Problem requirements —
Extend the hypothetical Academy Award speech, beginning right after its final sentence.

Document text —
--

The Academy Award speech we should have heard
Mar 7, 2006
Here's a speech we would like to hear from an Academy Award winner: I thank you for this wonderful award. Receiving an Academy Award gives the recipient an almost unique opportunity to speak to hundreds of millions people around the world, so I would like take this once-in-a-lifetime moment to say this:
First, I want to thank my country, the United States of America. Every one of us here has this country to thank for enabling us to live lives of unprecedented freedom and unimaginable affluence. Too many of us forget that no other country in history has offered such opportunities to people in our profession or in any other profession, for that matter.

Second, I want to thank the men and women of the armed forces of the United States. While we bask in freedom and spend a good part of our lives going from party to party and award show to award show, tens of thousands of my fellow Americans are confronting a menace to our world as great as that fought by previous generations fighting Nazism and communism.

At the same time, I also want to apologize to these troops for my profession not having made even one motion picture about any of the heroic American fighters in Afghanistan and Iraq. This country is fighting a war, Hollywood. You may think this war is unwise, waged under mistaken, or even false, pretenses. And as an actor in Hollywood, you are overwhelmingly likely to hate this commander in chief. But even the men and women of Hollywood must recognize that America is fighting the worst people of our time, people who hurt every group Hollywood claims to care about -- minorities, women, gays -- people who engage in the sins Hollywood most professes to oppose -- intolerance and violence -- far more than anyone else on the planet.

In another era, when what many have labeled "the greatest generation" fought the German Nazis and the Japanese fascists, Hollywood made movie after movie depicting that great war and our great warriors. And Hollywood showed freedom's enemies as the cruel and vicious people they were. We have not produced one film yet depicting this war in positive terms or one depicting this generation's enemies of freedom as the cruel and vicious people they are.

--

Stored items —
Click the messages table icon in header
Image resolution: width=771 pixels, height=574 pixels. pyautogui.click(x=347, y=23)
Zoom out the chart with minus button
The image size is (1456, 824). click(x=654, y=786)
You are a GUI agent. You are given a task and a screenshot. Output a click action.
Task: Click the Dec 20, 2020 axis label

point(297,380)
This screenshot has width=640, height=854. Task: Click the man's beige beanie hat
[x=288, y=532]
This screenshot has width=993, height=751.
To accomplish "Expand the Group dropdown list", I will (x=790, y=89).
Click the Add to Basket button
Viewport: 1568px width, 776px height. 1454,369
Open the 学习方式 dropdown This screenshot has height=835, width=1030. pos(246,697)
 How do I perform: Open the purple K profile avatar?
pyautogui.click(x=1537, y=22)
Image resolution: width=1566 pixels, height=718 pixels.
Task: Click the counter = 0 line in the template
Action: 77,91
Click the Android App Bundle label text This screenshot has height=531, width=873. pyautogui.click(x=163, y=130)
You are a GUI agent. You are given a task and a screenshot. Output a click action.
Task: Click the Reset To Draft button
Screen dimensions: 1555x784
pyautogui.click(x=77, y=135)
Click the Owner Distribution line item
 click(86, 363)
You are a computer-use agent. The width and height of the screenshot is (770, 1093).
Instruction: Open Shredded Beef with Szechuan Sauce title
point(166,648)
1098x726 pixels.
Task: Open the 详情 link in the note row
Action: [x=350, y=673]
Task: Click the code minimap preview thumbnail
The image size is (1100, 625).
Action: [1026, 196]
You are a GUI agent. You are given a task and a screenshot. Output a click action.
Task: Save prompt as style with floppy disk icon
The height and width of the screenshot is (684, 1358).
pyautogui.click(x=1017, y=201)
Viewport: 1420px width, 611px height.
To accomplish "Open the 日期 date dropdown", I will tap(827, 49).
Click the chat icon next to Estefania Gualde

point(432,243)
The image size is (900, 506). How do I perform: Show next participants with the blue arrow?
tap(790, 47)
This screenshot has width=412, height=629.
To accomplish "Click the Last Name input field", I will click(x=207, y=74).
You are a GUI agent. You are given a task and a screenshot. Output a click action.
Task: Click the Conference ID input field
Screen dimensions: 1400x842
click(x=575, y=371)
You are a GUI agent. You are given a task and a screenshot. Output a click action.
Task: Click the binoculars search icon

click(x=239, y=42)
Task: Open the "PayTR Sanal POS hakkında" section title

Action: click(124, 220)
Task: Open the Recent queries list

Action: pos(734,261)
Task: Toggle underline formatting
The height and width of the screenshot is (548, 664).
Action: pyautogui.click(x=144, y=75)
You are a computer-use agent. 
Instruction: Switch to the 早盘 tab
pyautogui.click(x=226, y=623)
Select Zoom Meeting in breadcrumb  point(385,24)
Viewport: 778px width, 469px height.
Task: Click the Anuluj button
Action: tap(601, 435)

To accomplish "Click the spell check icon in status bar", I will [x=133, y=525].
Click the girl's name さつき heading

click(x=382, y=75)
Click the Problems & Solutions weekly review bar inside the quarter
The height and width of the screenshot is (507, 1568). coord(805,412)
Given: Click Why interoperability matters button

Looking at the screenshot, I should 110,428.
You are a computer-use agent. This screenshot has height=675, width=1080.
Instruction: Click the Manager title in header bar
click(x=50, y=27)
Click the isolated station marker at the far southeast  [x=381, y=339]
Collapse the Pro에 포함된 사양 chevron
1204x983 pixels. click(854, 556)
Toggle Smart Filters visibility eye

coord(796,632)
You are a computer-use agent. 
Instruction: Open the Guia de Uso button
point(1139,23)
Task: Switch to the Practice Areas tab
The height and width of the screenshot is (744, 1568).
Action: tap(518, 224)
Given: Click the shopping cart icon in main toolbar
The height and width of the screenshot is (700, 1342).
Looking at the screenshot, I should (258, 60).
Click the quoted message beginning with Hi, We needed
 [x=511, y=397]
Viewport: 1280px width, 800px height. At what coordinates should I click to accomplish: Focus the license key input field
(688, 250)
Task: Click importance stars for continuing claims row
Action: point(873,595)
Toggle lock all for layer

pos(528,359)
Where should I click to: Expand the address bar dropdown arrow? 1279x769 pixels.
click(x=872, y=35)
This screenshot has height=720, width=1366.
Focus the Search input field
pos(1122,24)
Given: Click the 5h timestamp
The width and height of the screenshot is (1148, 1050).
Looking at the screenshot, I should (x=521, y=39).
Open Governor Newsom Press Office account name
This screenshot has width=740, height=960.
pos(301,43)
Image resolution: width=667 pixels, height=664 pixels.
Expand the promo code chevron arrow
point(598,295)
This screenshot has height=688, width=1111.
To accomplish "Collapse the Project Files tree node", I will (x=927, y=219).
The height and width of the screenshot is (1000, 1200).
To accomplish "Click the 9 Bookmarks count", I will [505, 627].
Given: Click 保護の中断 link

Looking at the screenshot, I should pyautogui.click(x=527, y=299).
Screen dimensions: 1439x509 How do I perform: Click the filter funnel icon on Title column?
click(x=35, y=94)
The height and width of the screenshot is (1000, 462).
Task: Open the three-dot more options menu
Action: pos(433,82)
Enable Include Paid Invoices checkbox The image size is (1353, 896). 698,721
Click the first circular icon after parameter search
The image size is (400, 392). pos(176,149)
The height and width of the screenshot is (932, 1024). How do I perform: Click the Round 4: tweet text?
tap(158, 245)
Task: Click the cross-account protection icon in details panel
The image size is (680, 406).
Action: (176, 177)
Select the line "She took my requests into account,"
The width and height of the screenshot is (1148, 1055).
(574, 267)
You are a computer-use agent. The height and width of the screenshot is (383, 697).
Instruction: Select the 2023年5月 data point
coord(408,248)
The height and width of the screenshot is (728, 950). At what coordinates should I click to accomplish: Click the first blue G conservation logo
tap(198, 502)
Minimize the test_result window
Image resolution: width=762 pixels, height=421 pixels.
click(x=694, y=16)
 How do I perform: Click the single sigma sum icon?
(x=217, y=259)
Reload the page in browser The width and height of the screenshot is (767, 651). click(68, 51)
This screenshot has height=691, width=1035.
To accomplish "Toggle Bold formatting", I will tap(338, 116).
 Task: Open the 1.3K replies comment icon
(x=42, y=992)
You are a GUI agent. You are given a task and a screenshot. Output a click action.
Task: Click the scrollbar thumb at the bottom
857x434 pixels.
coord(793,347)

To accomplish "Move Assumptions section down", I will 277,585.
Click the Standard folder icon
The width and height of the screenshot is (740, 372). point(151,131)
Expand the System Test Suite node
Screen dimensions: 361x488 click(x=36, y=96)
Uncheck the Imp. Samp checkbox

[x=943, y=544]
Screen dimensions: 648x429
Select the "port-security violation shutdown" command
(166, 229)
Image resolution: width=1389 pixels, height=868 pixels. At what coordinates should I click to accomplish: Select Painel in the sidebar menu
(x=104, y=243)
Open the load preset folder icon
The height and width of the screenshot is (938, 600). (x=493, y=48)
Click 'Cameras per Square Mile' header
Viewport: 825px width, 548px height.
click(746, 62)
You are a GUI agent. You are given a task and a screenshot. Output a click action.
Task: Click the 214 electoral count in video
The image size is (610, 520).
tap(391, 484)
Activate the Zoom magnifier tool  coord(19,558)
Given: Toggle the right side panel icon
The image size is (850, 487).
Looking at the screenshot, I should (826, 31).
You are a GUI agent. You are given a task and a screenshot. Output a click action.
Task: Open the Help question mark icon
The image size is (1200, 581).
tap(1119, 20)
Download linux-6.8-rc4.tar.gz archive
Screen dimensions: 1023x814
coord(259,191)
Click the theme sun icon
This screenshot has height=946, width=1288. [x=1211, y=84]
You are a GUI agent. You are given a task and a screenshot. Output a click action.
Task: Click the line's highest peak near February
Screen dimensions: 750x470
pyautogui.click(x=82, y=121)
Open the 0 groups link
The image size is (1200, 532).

--

Answer section —
In fact, the only nominated film about people who slaughter children at discos, blow up weddings, and bomb pizzerias and buses filled with men, women and children is one that attempts to show these murderers in God's name as complex human beings. Just imagine how the Academy would have reacted 60 years ago to a film depicting Nazi murderers as complex human beings. We have descended far.
We in Hollywood walk around thinking we are very important. That is why this year's nominated films for best picture are largely pictures with messages, pictures that relatively few people actually see. But although Hollywood was always concerned with politics, we have let ourselves be taken over by those for whom their message is more significant than the primary purposes of film -- to illuminate life and to entertain. Yes, entertain.

You know, entertainment is actually a noble pursuit. Life is difficult for almost every human being on earth. And if we can offer people an elevated way to divert their attention for a couple of hours from their troubled child, their marital tensions, their ill parent, their financial woes, we have rendered the world a greater service than by making another message-film against racism in America, the least racist country in the world.

My fellow actors, we walk around feeling that we are very important. But we do so only because we confuse fame with significance. We do have more fame than any other human beings in history. Far more people have heard of any actor here tonight than of any of the discoverers of any medication saving billions of lives, of any teacher of the disabled, of any nurse tending the aged, of almost any national leader.
But the truth is that, as noble a calling as acting can be, all we do is make-believe: We portray other people, and we speak words written by other people. Everyone knows our names, but almost no one knows us. All they know are the characters we play.

Thank you again. I hope I haven't ruined your evening.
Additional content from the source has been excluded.